The world of development has a new milestone – the adoption of a new global development agenda – the Sustainable Development Goals. Apart from being more than the MDGs in number, the list demonstrates an ambitious and costly path to global development.
Like any other development plan, the SDGs will need and continue to require huge financial investments. With development partners in the west, America specifically, advocating budget cuts, one of the pertinent issues is who will fund these very ambitious and yet plausible milestones?.
While the need to debate the above remains irrefutable, the real question is how do we make donors and individual sponsors feel that they are giving to the right cause and that their money will empower, the disempowered and last mile communities?.
One person once remarked “ foreign aid is money coming from poor people in the west, going to rich people in the south”.
There is increasing erosion of trust by individual donors and governments alike, have to convince their electorates that their taxes are funding legitimate causes. In no other generation, has trust in development funding been questioned this much.
Whilst, its easy to look to implementers of development programs, donors and recipient governments need to be called for their prioritization and tieing investments to specific sectors. As one writer once remarked “ In a village, when your neighbors come to you for salt, do not say you can only offer sugar”. Development needs to create values of dignity and respect for individual choices for a life, poor people have reason to value. Donations, interactions with poor people, need to have this paradigm as part of their design. Money should be an empowerment tool and not a control resource.

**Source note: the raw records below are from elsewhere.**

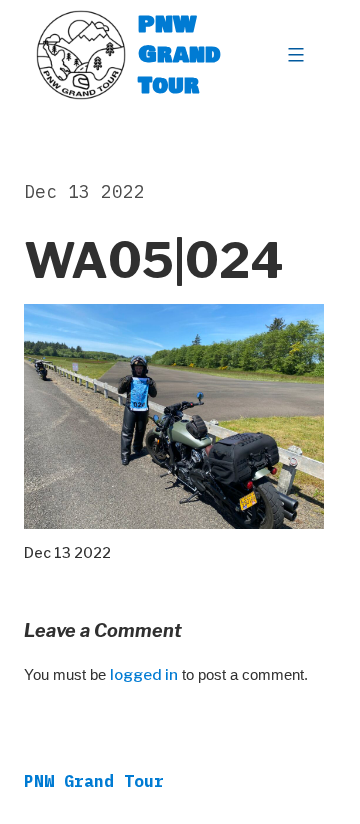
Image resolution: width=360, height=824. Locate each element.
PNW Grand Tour (179, 54)
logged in (144, 675)
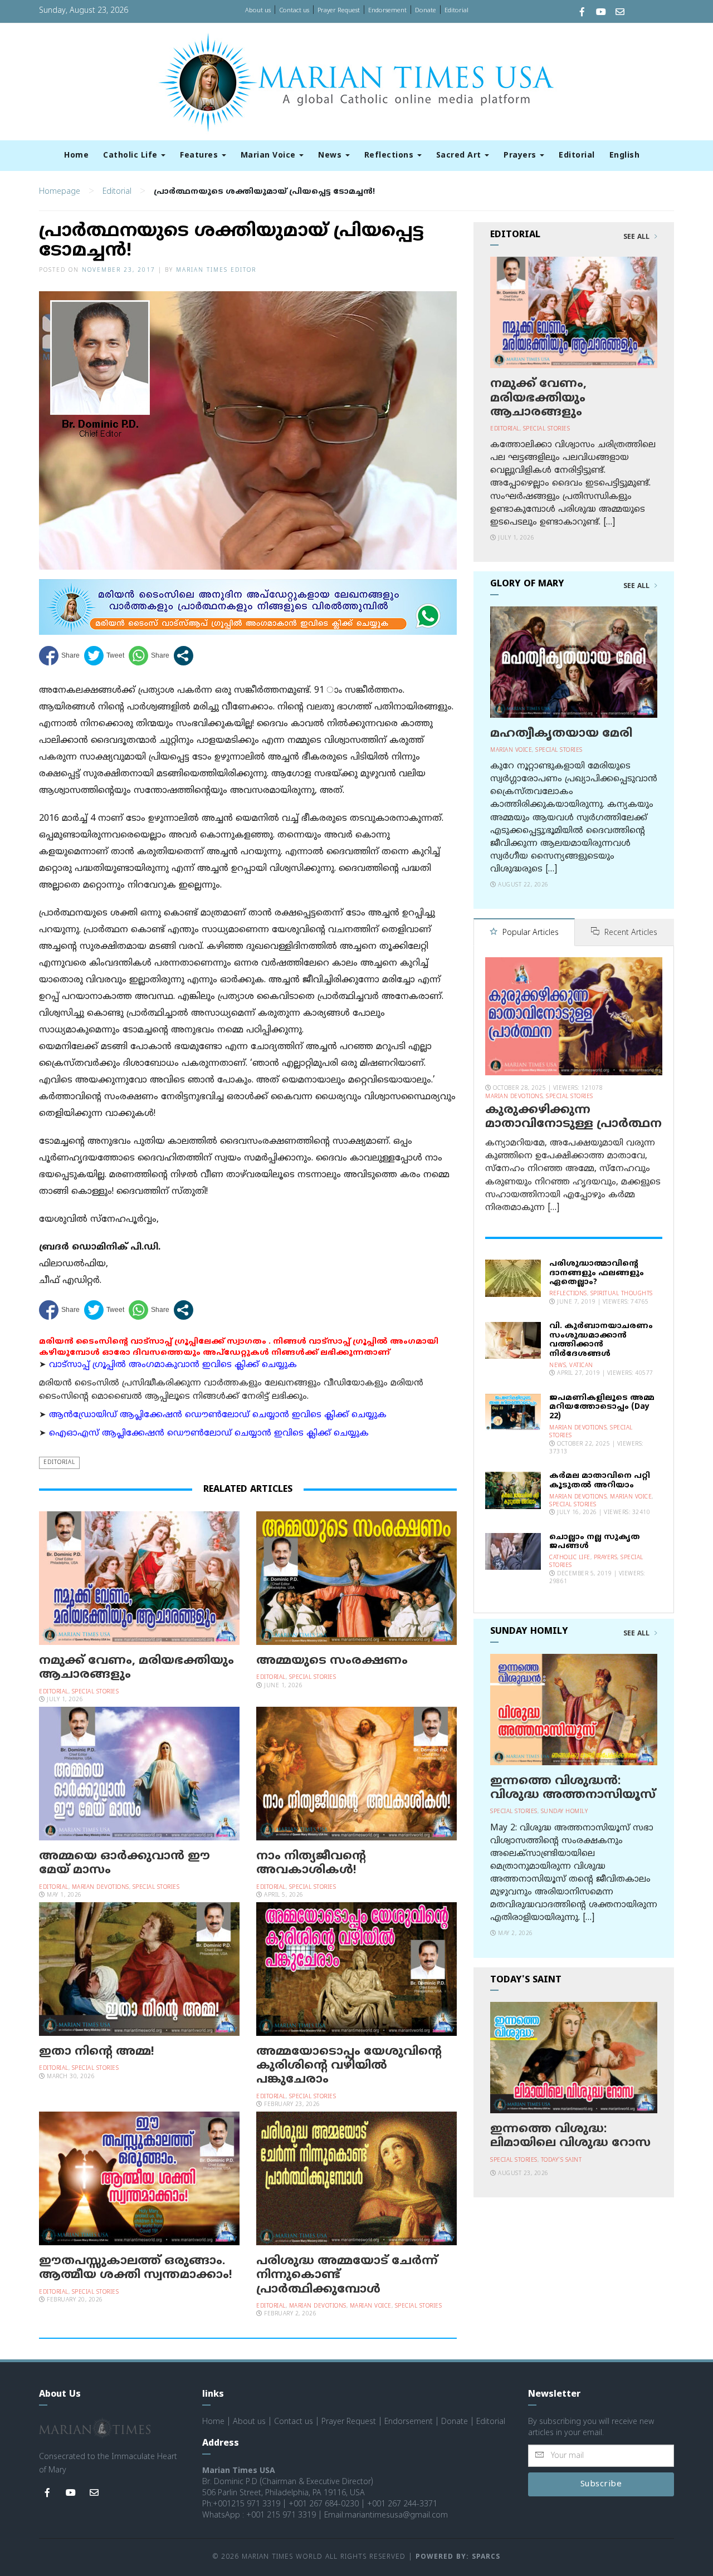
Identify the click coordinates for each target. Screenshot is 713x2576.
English (624, 155)
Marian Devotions (100, 1887)
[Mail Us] (620, 13)
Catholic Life (131, 155)
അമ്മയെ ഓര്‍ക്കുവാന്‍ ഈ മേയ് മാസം (124, 1863)
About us (258, 10)
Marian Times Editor (216, 270)
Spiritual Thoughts (621, 1293)
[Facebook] (582, 13)
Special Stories (95, 1692)
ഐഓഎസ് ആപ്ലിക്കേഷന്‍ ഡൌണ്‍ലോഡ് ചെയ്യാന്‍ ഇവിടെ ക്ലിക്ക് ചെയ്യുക (209, 1433)
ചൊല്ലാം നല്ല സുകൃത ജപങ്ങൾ (594, 1541)
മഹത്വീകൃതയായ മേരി (561, 734)
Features (200, 155)
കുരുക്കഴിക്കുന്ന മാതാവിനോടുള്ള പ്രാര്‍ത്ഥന (573, 1117)
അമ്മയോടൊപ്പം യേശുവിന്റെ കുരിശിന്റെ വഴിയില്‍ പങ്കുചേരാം (349, 2066)
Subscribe (601, 2484)
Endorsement (387, 10)
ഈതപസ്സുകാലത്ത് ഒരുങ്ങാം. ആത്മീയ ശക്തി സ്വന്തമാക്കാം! (135, 2268)
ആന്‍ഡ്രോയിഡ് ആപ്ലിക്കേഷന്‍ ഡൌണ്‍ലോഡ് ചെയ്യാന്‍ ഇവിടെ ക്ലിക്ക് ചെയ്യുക (218, 1415)
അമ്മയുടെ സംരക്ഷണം (332, 1661)
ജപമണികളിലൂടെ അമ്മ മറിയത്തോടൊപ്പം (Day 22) (602, 1407)
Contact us (294, 10)
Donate (425, 10)
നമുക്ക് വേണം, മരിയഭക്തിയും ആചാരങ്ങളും (136, 1668)
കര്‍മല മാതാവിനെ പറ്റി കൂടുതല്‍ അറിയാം (599, 1480)
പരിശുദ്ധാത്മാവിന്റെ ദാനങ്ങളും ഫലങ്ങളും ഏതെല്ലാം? (596, 1273)
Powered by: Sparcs (458, 2557)
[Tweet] (104, 655)
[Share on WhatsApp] (149, 655)
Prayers (521, 155)
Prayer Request (339, 10)
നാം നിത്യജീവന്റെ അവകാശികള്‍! (311, 1863)
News (331, 155)
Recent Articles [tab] (629, 933)
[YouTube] (601, 13)
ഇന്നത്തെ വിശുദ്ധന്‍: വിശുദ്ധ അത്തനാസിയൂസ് (573, 1788)
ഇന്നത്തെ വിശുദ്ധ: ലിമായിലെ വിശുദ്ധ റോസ (570, 2136)
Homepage (59, 192)
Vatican (581, 1365)
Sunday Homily (564, 1811)
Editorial (456, 10)
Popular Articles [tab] (529, 933)
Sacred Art (460, 155)
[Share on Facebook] (59, 655)
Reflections (390, 155)
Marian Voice (270, 155)
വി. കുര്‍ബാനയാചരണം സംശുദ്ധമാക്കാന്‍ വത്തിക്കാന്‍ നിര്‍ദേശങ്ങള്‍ (601, 1340)
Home (76, 155)
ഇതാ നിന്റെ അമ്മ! (96, 2052)
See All (637, 237)
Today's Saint (561, 2160)
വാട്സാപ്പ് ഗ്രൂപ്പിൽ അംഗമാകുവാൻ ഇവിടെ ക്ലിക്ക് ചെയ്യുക (173, 1365)
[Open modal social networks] (183, 655)
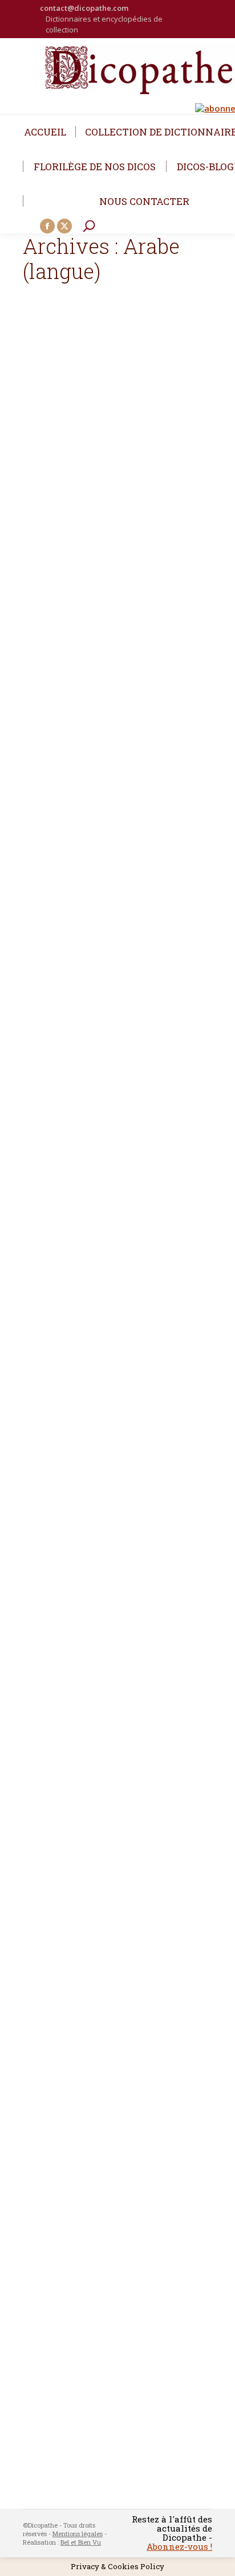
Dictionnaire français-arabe (110, 637)
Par (66, 654)
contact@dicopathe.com (84, 8)
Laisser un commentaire (74, 663)
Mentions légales (77, 2533)
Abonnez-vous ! (179, 2546)
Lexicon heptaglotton (94, 1705)
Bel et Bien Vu (80, 2541)
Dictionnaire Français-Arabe (112, 2272)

We all need to localize development and allow the people whose needs are targeted define what investments need to be priority.
People who are not rural nor poor, should never decide on behalf of those are both.
Mainstream and traditional models of development are disempowering and working in reverse to what development should be all about – people.
Many actors in development are recognizing the need to revolutionize development investments and make development community led. The Hunger project has spearheaded the launch of a Community Led Development Movement, a network of people and Organizations committed to the sustainable Development Goals and advocating for the power and capacity of communities to be in charge of their own development.
The Hunger Project Uganda, Heifer International Uganda and Spark MicroGrants in Uganda are pioneering the launch of a Community Led Development Chapter in Uganda by September.
Why does a community led development agenda matter
Dignity: Rural poor people have the opportunity to shape the life they desire and making development a village process, retains the fundamental principle of dignity and somebodiness.
Gender Empowerment: Locally led initiatives rely on every community member’s idea and contribution. Everyone matters and everyone’s idea is welcome.This notion is incompatible with patriarchal standards and enables rural villages to ascend above cultural obsessions that lock women and girls and other marginalized groups in discrimination and segregation from public life opportunities.
Sustainability: Local breeds of cattle survive harsh climatic conditions and local innovations thrive where imported knowledge fails. When poor people have the opportunity to design their own initiatives, they often thrive given ownership and contextual applicability. There are always positive deviants in every village, whose innovations and imaginations could be leveraged for breakthrough
Accountability and Good Governance: A key ingredient to good governance are strong institutions. Enhancing rural structures to hold local level leadership structures accountable, goes a long way in introducing needed checks and balances.
Localizing development, evokes the values of dignity and respect for human potential, both of which are being undermined by mainstream development interventions. The cost of delivering community led development is by far less than the expert driven models, often requiring that experts spend more time defining the challenges of poor people than allowing poor people address their most urgent needs with the same resources. Albeit the need for more financing, how we make development more local remains a challenge and opportunity for the SDGs to be attained.